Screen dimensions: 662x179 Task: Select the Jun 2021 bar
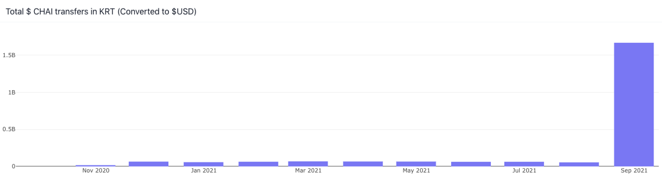coord(471,164)
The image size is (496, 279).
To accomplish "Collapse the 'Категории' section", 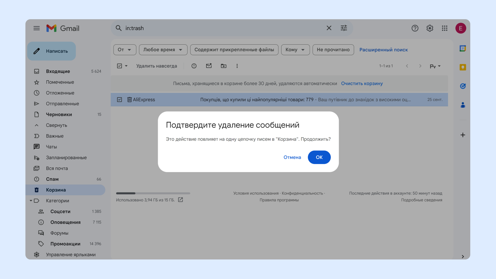I will pos(31,201).
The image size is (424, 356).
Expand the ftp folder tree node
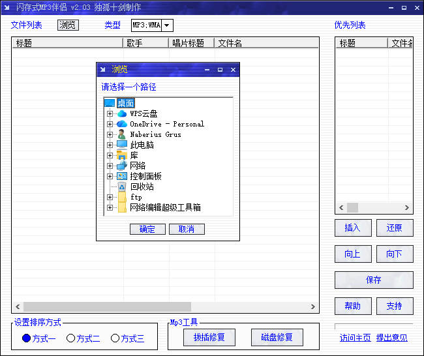(110, 197)
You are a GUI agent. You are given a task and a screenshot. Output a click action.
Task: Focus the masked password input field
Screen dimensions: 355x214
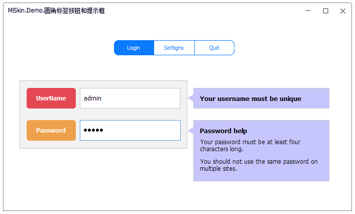(x=130, y=131)
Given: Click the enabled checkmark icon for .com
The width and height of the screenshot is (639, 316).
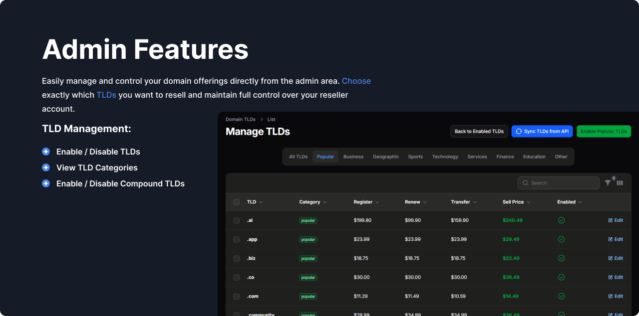Looking at the screenshot, I should tap(561, 296).
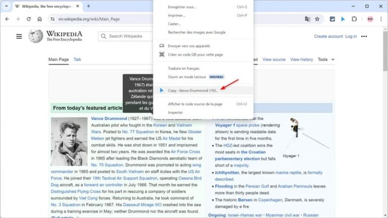Click the translate icon in the address bar

click(x=307, y=19)
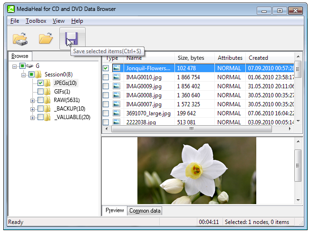
Task: Expand the _BACKUP(10) tree node
Action: coord(32,109)
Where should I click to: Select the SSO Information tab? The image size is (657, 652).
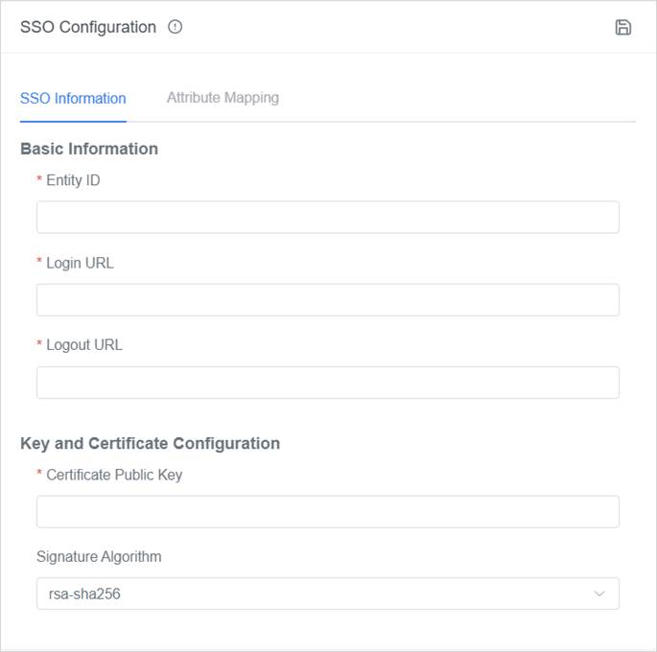(73, 98)
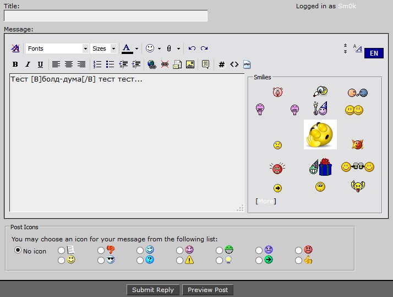The height and width of the screenshot is (297, 393).
Task: Open the smilies dropdown arrow in toolbar
Action: pyautogui.click(x=159, y=48)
::::::::
Problem to solve »
Present the lines from the one containing "Where should I" through the last line, inclusive, as a JSON list of strings with one string per line. Skip blank lines and leave the pictures out.

Written reply »
[
  "Where should I click to: Select the SSO Information tab? The image size is (657, 652).",
  "(73, 98)",
  "The height and width of the screenshot is (297, 393).",
  "Task: Open the smilies dropdown arrow in toolbar",
  "Action: pyautogui.click(x=159, y=48)"
]